Cette pratique de la suppression de l’alimentation associée à la déshydratation n’est pas seulement proposée pour les patients en état de coma végétatif, elle est préconisée dans la loi française actuelle sous le vocable du « laisser mourir » pour les malades en fin de vie, résistant aux thérapeutiques associant antalgiques et sédatifs. Elle est fermement soutenue par certains dogmatiques des soins palliatifs qui poussent ainsi cette technique jusqu’à l’acharnement. Comment peut-on approuver ces médecins défenseurs d’une attitude si inhumaine, et traiter d’assassins ceux qui comme en Hollande et en Belgique aident leur patient à partir en leur permettant de s’endormir doucement sous médicaments anesthésiques ?

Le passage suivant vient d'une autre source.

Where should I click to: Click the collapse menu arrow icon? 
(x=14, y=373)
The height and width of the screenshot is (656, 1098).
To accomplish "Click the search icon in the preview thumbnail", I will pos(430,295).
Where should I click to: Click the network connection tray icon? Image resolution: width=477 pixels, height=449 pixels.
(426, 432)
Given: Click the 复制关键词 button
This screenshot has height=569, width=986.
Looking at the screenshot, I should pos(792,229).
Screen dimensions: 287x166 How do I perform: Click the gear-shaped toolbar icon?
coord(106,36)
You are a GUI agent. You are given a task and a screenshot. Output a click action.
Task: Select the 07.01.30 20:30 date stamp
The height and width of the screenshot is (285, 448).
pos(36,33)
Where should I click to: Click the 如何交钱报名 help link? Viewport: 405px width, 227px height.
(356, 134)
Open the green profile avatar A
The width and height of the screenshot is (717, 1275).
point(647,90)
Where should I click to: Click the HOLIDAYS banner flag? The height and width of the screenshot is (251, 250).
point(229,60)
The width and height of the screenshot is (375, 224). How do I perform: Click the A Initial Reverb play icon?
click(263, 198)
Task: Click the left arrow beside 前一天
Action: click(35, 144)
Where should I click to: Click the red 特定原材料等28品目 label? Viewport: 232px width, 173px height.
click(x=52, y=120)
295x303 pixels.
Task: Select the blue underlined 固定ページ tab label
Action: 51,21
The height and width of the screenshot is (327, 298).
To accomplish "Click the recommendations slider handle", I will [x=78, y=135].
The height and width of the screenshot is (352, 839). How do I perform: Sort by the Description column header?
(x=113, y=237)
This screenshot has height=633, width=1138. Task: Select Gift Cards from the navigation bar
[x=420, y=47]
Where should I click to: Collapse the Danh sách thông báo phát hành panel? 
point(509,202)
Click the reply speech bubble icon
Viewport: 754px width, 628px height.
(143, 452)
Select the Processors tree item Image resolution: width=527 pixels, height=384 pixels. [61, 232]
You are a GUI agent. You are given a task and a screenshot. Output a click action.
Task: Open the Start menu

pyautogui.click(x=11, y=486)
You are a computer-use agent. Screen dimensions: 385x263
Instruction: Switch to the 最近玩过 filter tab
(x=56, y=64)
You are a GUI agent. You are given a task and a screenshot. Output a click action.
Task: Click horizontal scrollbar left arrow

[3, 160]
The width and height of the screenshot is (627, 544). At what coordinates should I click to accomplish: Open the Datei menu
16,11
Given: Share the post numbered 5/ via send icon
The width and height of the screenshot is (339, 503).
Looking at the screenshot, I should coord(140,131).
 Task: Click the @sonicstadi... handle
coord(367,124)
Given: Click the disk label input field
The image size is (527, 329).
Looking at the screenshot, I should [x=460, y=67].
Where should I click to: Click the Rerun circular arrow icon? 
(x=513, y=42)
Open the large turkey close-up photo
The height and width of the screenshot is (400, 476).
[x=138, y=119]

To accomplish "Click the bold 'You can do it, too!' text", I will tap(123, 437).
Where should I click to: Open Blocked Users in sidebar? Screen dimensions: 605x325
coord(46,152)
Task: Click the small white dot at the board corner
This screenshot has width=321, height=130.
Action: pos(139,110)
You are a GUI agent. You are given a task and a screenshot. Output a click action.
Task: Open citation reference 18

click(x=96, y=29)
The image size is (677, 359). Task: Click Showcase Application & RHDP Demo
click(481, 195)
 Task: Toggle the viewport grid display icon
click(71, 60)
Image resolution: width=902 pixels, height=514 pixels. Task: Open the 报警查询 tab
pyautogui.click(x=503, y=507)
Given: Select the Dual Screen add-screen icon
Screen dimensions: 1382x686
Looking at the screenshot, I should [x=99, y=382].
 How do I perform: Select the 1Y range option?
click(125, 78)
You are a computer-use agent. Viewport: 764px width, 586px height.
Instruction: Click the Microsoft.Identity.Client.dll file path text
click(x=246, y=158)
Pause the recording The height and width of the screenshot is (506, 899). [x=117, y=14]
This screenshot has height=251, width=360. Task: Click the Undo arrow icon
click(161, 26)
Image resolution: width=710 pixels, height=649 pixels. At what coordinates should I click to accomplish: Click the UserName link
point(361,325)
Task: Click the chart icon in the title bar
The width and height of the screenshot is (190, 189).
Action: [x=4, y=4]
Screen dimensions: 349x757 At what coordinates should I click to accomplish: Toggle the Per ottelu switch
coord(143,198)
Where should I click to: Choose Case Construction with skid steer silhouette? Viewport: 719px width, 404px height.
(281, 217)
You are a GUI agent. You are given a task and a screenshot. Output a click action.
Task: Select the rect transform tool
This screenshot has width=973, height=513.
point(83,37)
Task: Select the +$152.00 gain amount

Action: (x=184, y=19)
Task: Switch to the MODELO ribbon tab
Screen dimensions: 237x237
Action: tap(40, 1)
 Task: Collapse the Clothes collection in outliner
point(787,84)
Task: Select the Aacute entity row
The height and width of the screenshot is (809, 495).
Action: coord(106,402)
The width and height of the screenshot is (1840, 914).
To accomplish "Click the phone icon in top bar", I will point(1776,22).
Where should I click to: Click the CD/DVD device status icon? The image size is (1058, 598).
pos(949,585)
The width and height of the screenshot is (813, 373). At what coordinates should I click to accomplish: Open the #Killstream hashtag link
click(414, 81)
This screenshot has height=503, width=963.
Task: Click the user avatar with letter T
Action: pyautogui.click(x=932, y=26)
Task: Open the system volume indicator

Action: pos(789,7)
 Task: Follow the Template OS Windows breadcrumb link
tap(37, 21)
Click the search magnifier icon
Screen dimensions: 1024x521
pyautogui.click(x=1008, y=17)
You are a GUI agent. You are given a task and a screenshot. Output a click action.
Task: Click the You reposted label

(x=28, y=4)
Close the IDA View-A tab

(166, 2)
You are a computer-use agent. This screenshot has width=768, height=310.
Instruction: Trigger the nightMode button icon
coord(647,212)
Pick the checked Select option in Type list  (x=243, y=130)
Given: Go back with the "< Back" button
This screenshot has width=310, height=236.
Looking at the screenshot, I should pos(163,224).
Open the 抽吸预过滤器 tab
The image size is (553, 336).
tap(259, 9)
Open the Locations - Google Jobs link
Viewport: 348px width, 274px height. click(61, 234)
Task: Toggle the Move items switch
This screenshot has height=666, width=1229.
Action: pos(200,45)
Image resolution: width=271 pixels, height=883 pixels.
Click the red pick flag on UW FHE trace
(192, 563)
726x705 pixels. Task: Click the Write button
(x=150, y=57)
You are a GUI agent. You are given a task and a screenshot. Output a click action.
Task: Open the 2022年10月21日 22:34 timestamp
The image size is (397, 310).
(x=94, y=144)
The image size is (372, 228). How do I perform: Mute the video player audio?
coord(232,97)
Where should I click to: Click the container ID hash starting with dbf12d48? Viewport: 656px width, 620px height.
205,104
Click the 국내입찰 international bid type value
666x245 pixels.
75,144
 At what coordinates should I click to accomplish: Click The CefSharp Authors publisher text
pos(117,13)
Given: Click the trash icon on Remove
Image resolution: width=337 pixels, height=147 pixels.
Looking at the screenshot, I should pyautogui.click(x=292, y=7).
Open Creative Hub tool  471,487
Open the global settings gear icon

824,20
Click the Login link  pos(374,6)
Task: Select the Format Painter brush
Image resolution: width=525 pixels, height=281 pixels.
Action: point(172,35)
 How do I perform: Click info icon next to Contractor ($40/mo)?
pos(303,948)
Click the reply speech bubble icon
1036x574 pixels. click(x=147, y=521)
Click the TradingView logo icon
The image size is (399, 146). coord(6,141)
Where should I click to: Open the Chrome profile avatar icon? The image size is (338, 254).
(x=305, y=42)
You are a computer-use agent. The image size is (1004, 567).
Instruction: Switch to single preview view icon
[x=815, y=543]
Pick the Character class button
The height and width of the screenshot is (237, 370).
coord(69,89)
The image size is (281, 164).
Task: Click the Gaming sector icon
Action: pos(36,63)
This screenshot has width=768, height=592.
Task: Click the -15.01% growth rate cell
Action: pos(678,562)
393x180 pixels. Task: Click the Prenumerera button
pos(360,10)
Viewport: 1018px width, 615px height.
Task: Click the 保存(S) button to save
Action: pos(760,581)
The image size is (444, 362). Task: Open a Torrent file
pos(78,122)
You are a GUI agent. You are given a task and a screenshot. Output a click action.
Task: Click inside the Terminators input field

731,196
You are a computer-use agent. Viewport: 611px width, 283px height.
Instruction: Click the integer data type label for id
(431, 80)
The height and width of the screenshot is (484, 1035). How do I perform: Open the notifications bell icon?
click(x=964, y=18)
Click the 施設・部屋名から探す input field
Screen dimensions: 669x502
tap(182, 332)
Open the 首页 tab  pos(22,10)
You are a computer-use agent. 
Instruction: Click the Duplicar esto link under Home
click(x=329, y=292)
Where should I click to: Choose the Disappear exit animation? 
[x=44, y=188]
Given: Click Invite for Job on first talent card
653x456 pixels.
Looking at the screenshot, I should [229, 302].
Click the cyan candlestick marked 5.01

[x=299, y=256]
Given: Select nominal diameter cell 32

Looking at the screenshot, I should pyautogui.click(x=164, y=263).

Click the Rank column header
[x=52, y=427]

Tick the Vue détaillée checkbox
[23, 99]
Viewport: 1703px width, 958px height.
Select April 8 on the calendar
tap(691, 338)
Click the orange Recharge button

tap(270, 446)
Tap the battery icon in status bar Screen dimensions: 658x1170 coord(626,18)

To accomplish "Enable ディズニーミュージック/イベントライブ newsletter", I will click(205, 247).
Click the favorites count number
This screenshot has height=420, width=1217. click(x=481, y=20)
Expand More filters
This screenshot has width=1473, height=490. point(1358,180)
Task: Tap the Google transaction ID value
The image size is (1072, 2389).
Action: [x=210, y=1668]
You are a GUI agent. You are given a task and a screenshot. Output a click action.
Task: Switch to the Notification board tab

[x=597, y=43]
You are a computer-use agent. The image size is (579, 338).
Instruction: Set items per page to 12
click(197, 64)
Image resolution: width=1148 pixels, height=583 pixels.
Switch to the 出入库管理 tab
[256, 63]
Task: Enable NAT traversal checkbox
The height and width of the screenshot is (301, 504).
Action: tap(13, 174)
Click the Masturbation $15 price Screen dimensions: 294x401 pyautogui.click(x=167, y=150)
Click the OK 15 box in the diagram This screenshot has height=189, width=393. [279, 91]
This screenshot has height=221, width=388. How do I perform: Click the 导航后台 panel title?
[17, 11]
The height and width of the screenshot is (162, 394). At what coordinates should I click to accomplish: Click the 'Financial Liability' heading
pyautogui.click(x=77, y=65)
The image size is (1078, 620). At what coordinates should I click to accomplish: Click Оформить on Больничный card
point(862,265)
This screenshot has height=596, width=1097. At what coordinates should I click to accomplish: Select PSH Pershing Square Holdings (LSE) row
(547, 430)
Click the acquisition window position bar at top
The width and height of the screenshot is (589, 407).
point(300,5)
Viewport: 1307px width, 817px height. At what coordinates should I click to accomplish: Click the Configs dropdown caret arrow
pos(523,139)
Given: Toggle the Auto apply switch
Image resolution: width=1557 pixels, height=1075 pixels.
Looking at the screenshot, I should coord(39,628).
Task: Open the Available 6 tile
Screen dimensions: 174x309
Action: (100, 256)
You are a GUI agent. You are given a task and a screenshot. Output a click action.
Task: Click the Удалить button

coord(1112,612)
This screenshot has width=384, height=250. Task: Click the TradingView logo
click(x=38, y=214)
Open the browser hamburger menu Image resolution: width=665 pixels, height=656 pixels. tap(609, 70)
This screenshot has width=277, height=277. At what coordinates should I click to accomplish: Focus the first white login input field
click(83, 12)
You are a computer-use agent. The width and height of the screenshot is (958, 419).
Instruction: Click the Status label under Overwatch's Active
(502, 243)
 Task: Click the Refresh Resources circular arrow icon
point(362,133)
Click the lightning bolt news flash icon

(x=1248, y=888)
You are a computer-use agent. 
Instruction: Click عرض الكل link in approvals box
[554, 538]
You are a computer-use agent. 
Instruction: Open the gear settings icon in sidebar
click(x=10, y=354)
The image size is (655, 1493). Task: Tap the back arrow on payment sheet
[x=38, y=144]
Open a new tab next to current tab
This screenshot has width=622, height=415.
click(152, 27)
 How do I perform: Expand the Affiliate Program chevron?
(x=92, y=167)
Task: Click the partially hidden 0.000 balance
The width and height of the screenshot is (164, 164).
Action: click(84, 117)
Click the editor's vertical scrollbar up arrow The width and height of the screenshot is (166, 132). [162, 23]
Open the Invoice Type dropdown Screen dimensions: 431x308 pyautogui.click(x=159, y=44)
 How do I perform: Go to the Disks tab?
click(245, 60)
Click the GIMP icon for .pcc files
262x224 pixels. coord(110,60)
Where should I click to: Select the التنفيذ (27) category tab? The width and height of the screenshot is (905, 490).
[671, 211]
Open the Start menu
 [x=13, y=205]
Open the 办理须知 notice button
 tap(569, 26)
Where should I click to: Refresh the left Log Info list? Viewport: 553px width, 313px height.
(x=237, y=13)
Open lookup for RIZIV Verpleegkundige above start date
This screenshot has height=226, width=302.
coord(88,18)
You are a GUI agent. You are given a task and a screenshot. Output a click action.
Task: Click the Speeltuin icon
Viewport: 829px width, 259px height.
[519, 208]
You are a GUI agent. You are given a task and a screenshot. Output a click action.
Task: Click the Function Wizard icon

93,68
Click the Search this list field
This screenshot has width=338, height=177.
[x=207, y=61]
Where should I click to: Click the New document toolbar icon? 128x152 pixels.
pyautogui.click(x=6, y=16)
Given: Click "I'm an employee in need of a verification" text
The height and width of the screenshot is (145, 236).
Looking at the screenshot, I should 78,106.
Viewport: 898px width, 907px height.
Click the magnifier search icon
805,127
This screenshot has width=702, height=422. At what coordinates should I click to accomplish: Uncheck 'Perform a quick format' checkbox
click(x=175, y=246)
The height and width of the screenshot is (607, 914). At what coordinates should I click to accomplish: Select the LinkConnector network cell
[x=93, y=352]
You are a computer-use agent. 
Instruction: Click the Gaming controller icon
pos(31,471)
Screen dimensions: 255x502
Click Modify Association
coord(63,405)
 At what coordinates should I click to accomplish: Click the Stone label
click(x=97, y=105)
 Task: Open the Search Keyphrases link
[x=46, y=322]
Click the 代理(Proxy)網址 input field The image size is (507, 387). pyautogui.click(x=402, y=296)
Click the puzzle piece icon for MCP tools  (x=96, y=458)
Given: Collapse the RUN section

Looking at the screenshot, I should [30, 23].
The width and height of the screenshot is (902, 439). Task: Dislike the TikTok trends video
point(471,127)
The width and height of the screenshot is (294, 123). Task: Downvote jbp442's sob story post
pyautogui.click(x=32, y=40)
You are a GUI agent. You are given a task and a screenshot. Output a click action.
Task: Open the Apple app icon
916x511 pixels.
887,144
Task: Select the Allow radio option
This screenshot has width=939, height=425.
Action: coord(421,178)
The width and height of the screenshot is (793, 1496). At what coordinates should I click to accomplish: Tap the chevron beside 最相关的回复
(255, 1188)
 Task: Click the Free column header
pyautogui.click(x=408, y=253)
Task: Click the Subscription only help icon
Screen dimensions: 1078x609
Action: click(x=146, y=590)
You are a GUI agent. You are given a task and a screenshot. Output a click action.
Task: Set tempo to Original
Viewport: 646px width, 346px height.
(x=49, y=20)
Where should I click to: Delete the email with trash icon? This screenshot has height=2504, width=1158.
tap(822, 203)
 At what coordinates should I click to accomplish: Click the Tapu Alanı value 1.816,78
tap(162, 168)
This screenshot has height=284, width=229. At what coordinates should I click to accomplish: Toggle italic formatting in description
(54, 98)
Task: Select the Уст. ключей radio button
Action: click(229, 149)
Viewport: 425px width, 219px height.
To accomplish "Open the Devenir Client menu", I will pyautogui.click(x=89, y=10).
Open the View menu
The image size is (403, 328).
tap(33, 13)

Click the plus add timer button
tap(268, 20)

Donner son avis sur sa propre fin de vie est la dernière des libertés. Quand on sait que 80% de la population réclame un changement de la loi (enquêtes Sofres de 2001 et 2006), on se rend compte du décalage existant entre l’opinion publique et les responsables politiques, religieux et médicaux.
Denis Labayle
Médecin à l’origine du manifeste des 2000 soignants ayant affirmé avoir aidé des malades à mourir. Auteur du livre Pitié pour les Hommes (Stock).